| To do |
Replace "play icon" with "triangle icon" in everything from the line containing "924x517 pixels. How" down to the end of the data, changing nothing else. Return only those lines, leaving out the pictures.
[Start of Entries supplied]
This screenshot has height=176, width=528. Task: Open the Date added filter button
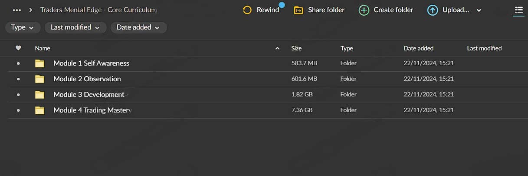[x=138, y=27]
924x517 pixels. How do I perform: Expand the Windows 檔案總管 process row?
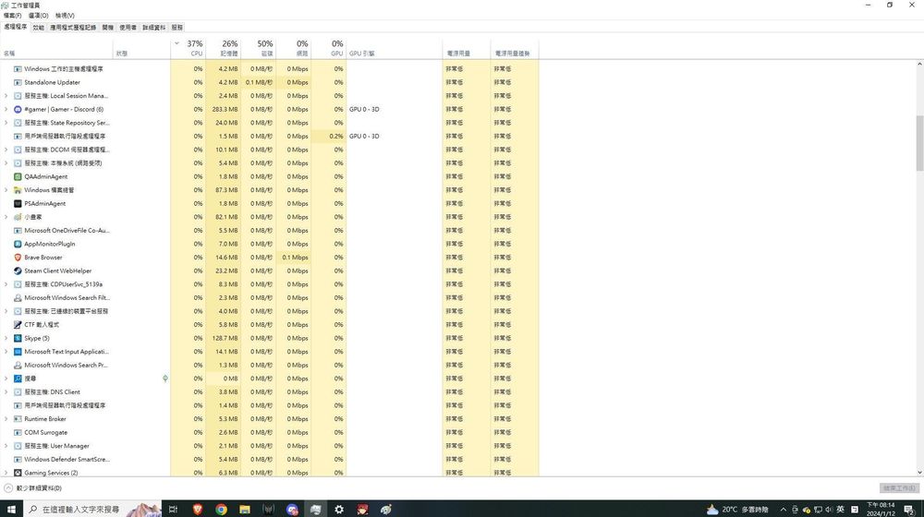click(x=6, y=190)
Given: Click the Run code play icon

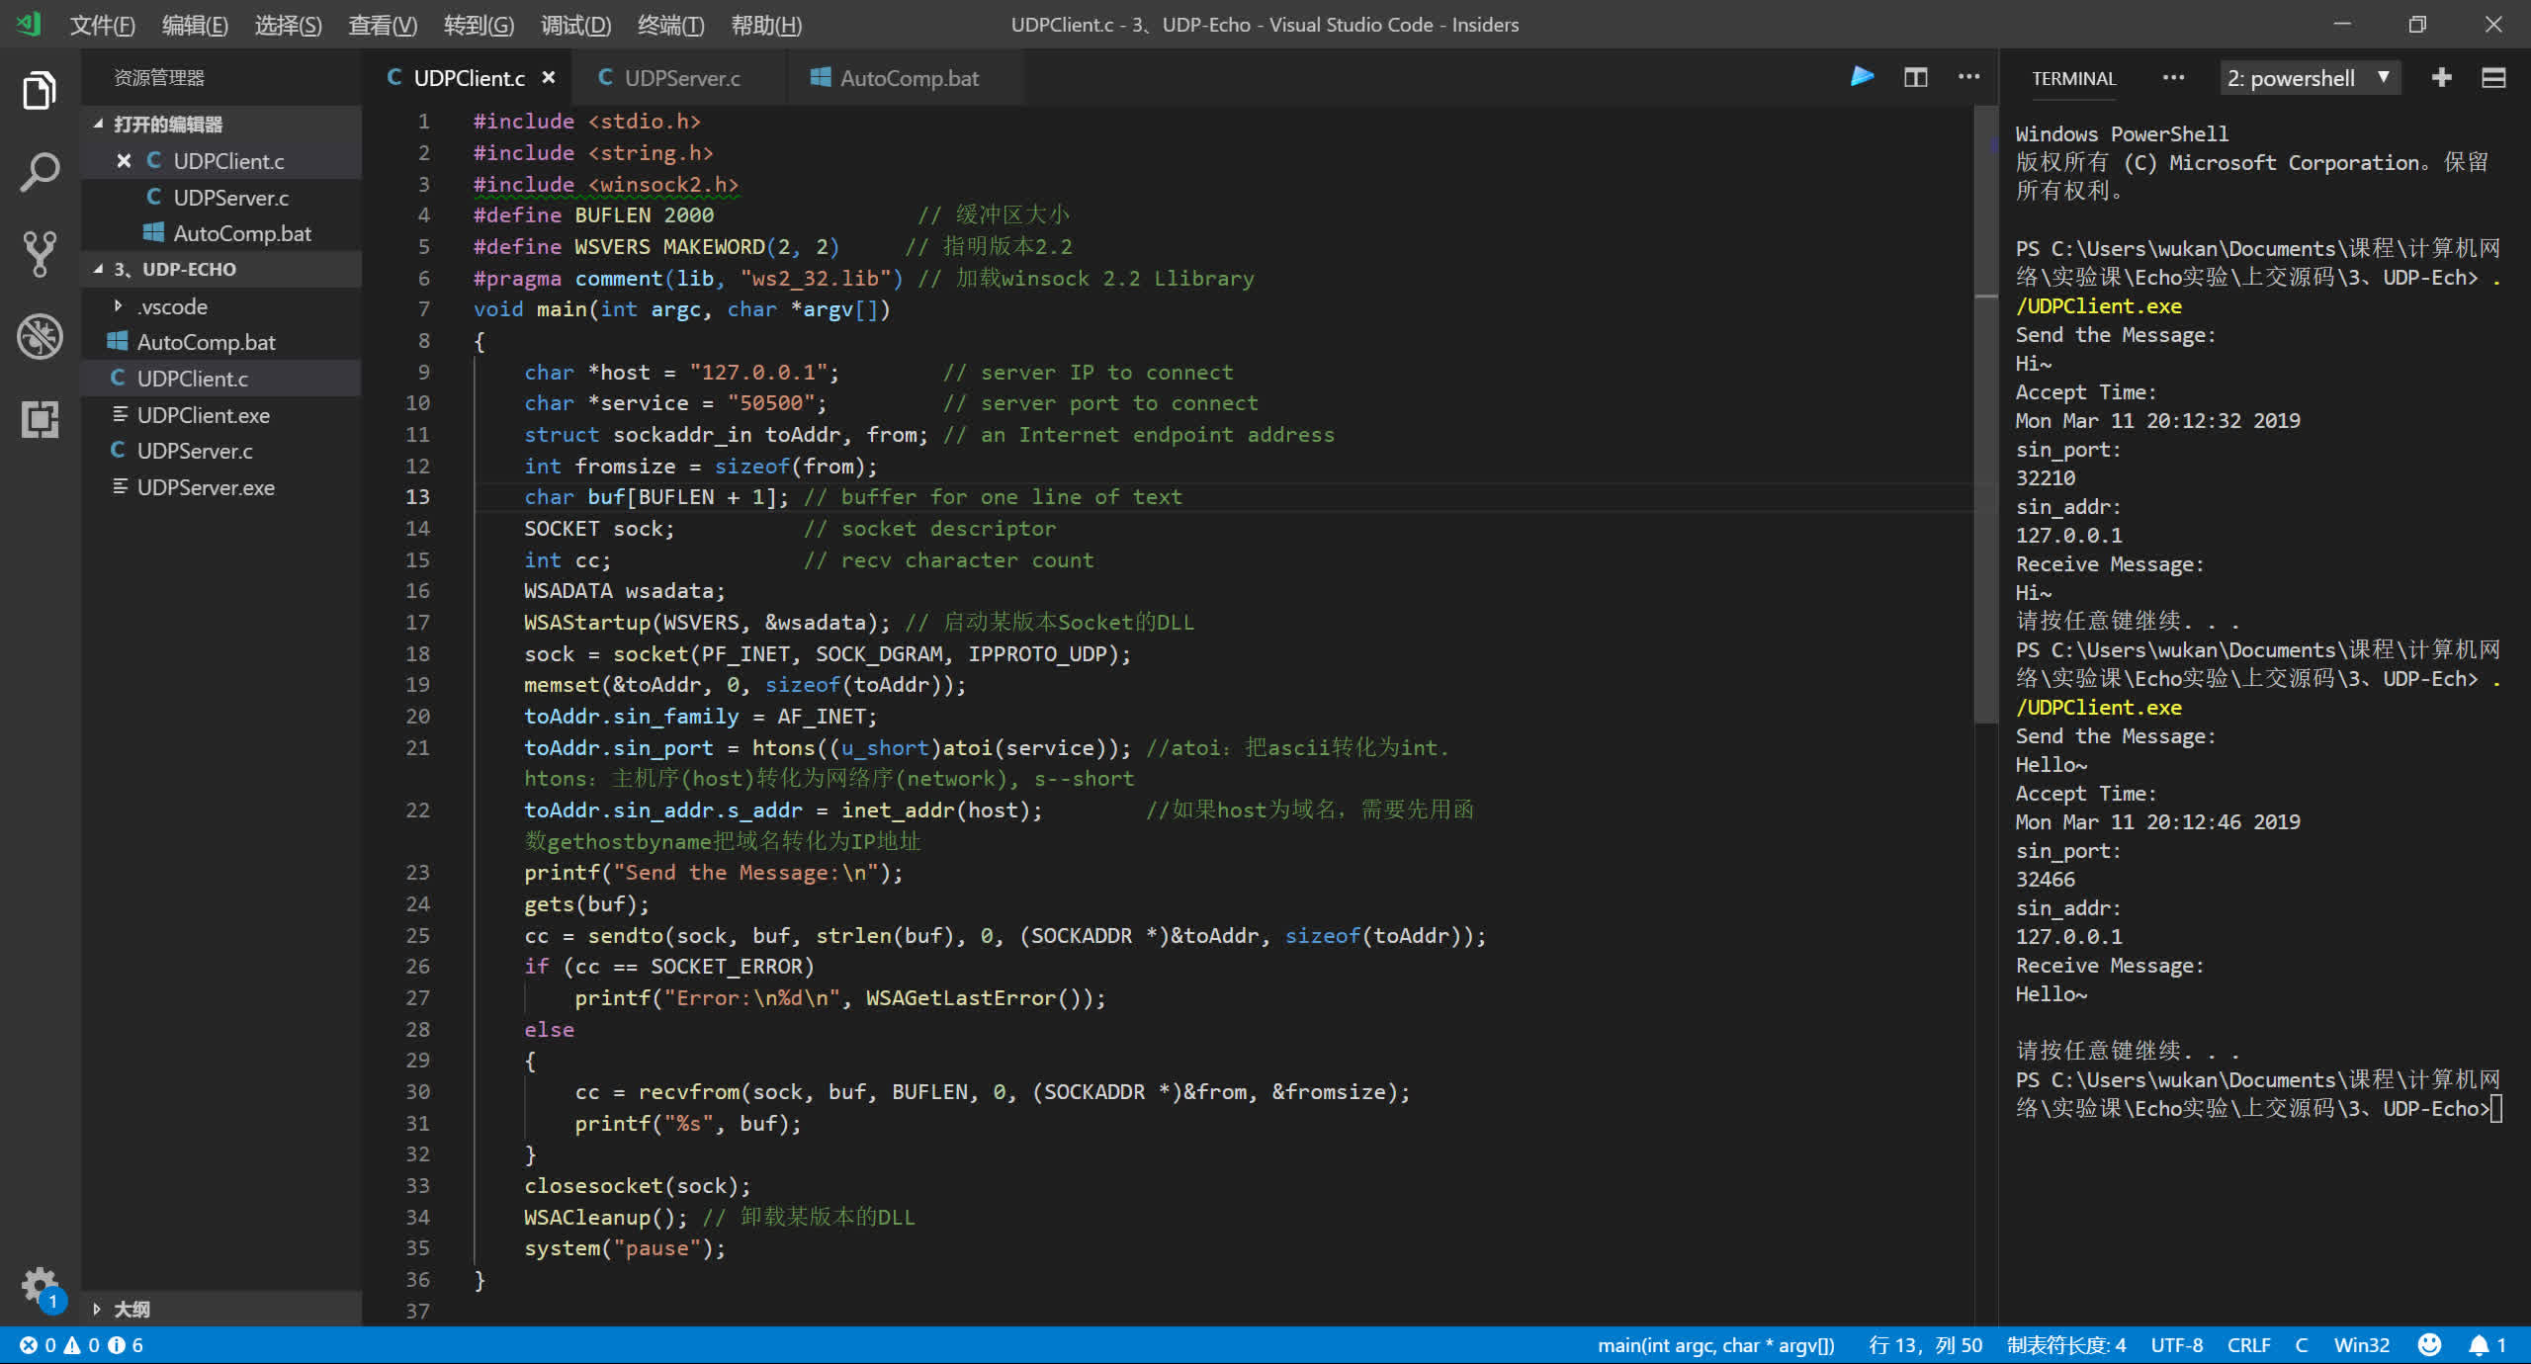Looking at the screenshot, I should [x=1862, y=77].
[End of Entries supplied]
| Answer |
924x517 pixels. How do I perform: Expand the Windows 檔案總管 process row?
click(x=6, y=190)
Given: Click the Run code triangle icon

Looking at the screenshot, I should [x=1862, y=77].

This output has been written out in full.